Sure, everyone’s heard of culture shock, but what about reverse culture shock? It’s pretty much exactly what it sounds like – you go abroad, try desperately to immerse yourself into new culture, finally get comfortable with that culture, and then you’re heading back home . . . only, not everything is what it was when you left. Truthfully, I’m still experiencing some reverse culture shock back here in the U.S. It’s hard to shake off those 9 months in Europe, though I don’t think I ever will.
Thinking about heading abroad and wondering what else will be in store for you other than amazing adventures and mouthwatering food? Culture shock is usually last on everyone’s list, but it’s bound to happen eventually . . . even to the best of travelers.
So here are some of the things that tripped me up after spending extended time off U.S. soil:
1. Sunday Funday
Want to do something on a Sunday? Sure, go right ahead. No one’s stopping you anymore. Repose, siesta, riposa . . . whatever you’ve called it, it doesn’t exist anymore. Go get that coffee, hang out at the bookstore, eat at that restaurant. I promise you it’ll be open.

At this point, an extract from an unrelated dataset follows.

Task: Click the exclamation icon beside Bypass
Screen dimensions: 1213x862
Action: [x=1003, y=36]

Me behind the wheel after 9 months was very interesting. It’s like riding a bike, right? I’m proud to say that I only trampled one bush in the front lawn and he’s still doing alright.
3. Having to buy gas
Driving again is fun and all, but having to put aside a chunk of my paychecks for gas again sucks. After using public transportation for so long, thinking about gas prices makes me nervous. And at 3 dollars a gallon!?! Really?!
4. Taxes not included
Now I’m back doing that estimation/mental math while standing in line . . . and having a wallet full of pennies I’ll never use.
5. The gaps in the toilet stalls
Now I see why foreigners are so put off when they have to use a pubic restroom in the U.S. It’s awful. Why are the gaps so big? What ever happened to privacy?
6. Less public transit
Unless you’re in the busy city, living in the U.S. without a car is difficult. I miss public transit, but I like being able to leave whenever I want.
7. Having reliable data
What? My phone isn’t just a glorified clock without wifi anymore? I can message people while on the go? I can stalk someone’s Insta while on my lunch break? Oh, data, how I have missed you.

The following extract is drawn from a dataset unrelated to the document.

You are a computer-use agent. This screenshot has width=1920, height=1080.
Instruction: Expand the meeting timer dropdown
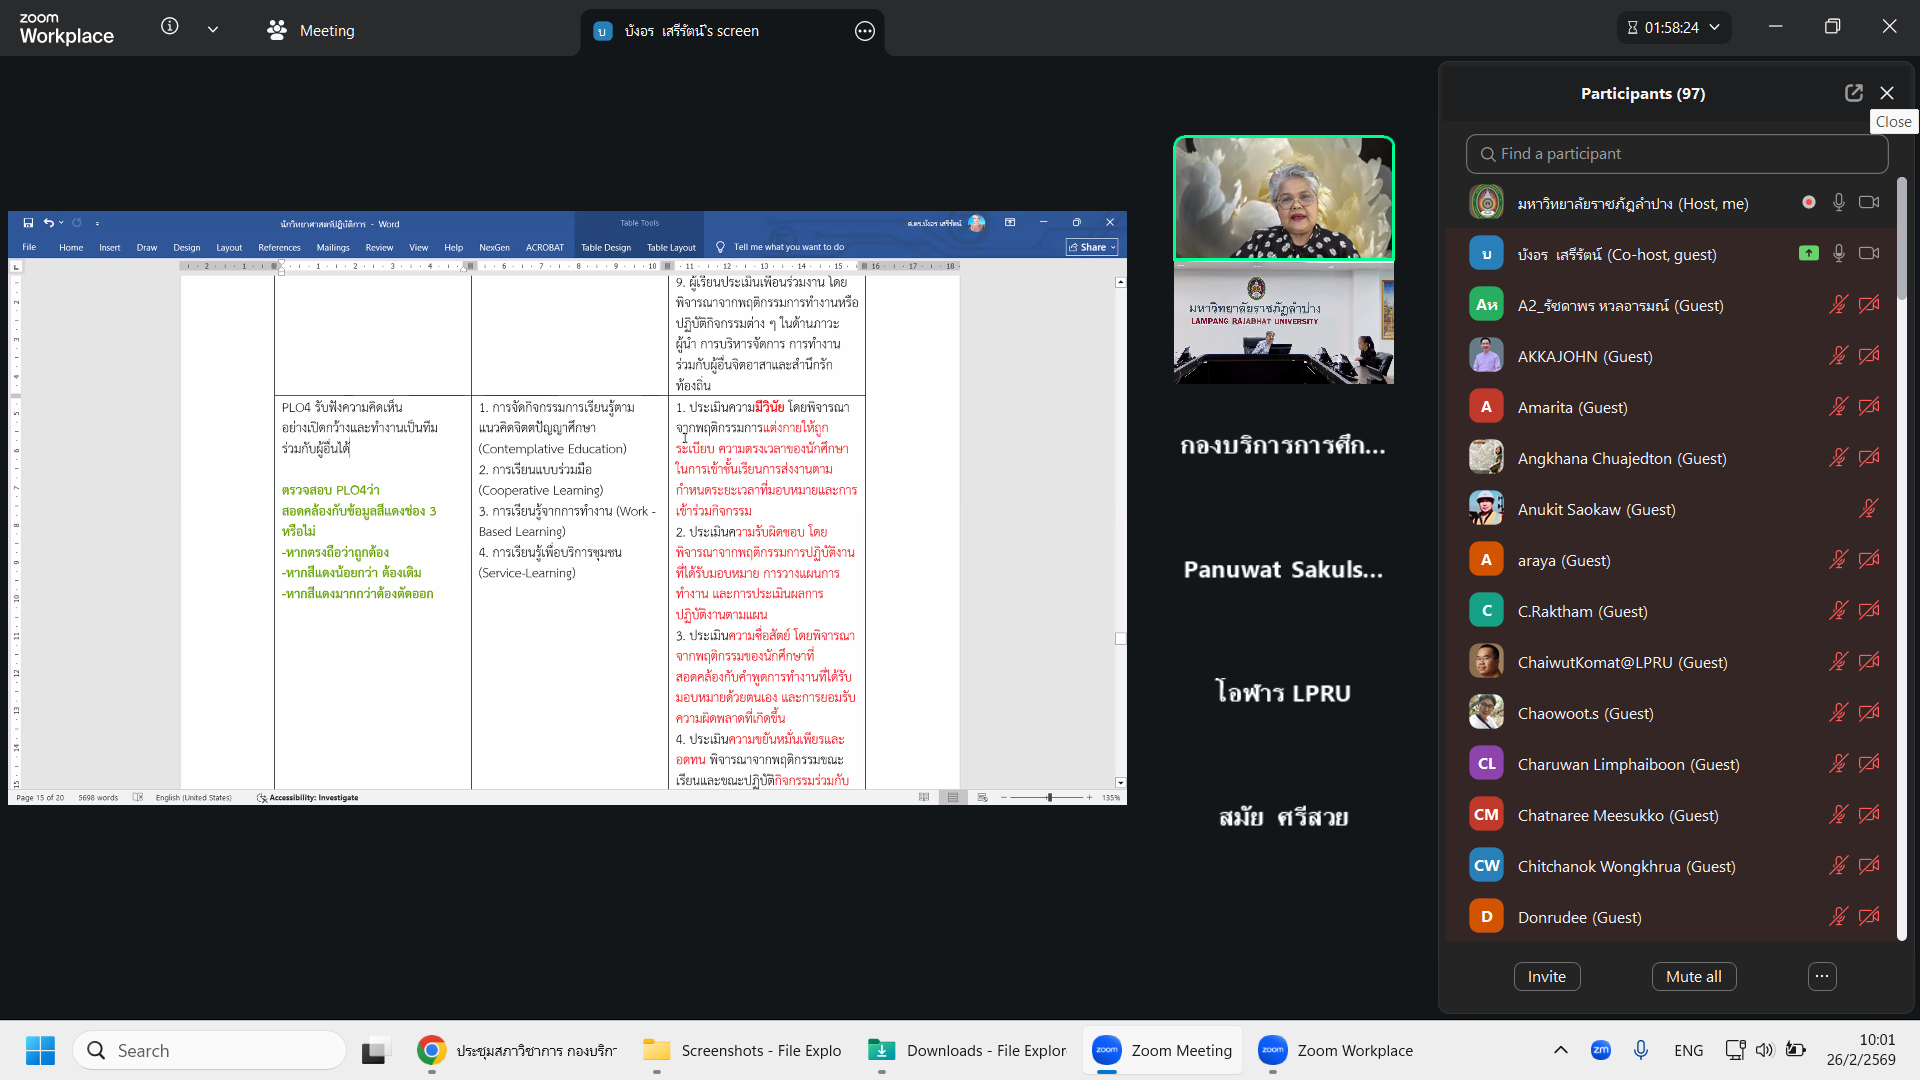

8. Not being able to buy a baguette on the way home from work
. . . * dreamily sighs while remembering the sweet smell of fresh bread in the boulangeries * . . .
9. Airplane prices
Skyscanner scares me now. Have you seen those airline prices?! Eek! I miss you, Easyjet!

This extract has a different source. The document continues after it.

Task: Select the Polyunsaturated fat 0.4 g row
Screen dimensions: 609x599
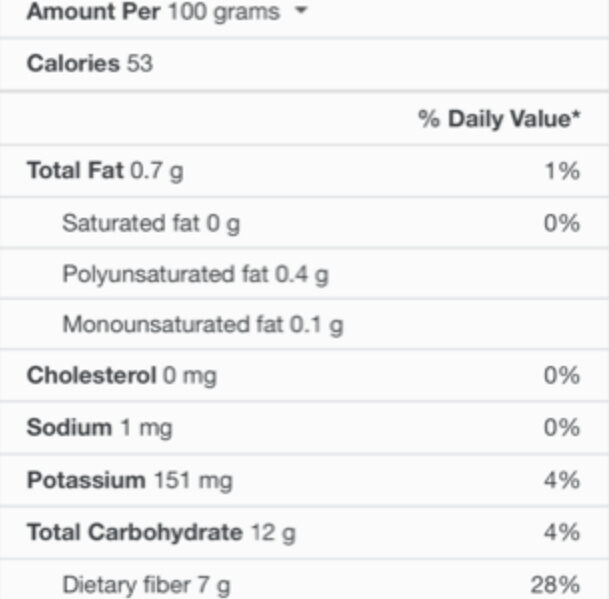Action: pos(304,274)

10. Getting back on that interview train
Unless you’ve got everything squared away for that visa extension, you’re stuck in the U.S. for another year. That means getting a job, going to interviews . . . but you’ve met people from all over the world. How hard could meeting a few more be? (Spoiler alert: it’s still pretty hard.)
11. Knowing that you have many friends all around the world, but feeling alone
It’s been pretty much a year since you’ve left, or at least a semester. A lot can happen in a few months. Your old life won’t necessarily be the same one you go back to. Maybe all the people you knew have moved away . . . or maybe you can’t stay. You were having a blast with so many cool people, only now you’re back to square one and it seems five times more difficult than it was before. It’s unfortunate, really.
Two weeks (tops) into being back and already your search history looks like you’re about to pack up and jump ship all over again – if only obtaining a visa wasn’t like diving through a flaming hoop suspended over snarling lions, malnourished tigers, and rabid bears, but all you’ve got to wear is a meat suit that’s been seasoned with something super pungent like lemon pepper. Oh my.
12. Finding everything you want at those one-stop shops
You can bet that you’re going to have to practically drag me out of Target now. I love Target.
What are some strange things you noticed after being abroad?